= Beginning of Section =

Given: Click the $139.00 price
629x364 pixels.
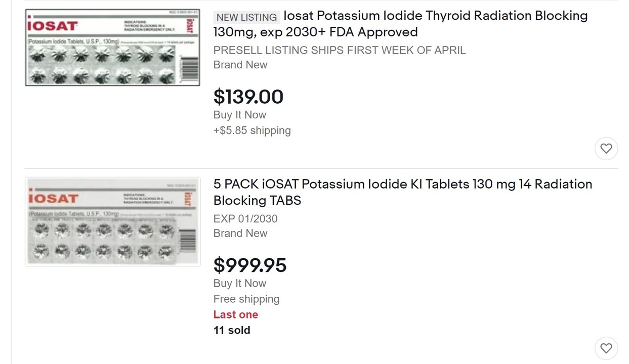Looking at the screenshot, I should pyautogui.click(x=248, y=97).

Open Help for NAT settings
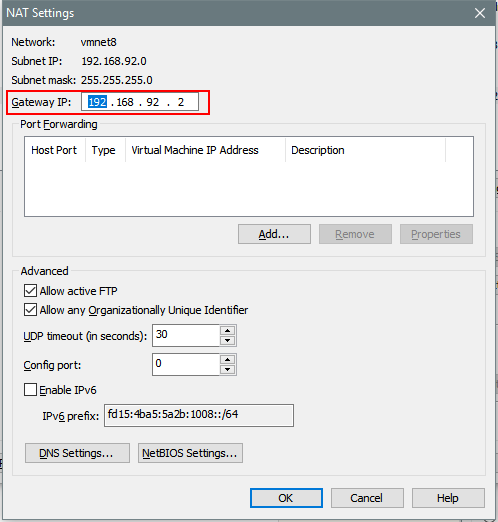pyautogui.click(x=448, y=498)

= End of Section =

» **ACTIVITY**
Return a verbatim transcription of the data, omitting all images.

» **ANSWER TO THIS PROBLEM**
Given: Click the $139.00 price
629x364 pixels.
Looking at the screenshot, I should pyautogui.click(x=248, y=97).

Open Help for NAT settings
pyautogui.click(x=448, y=498)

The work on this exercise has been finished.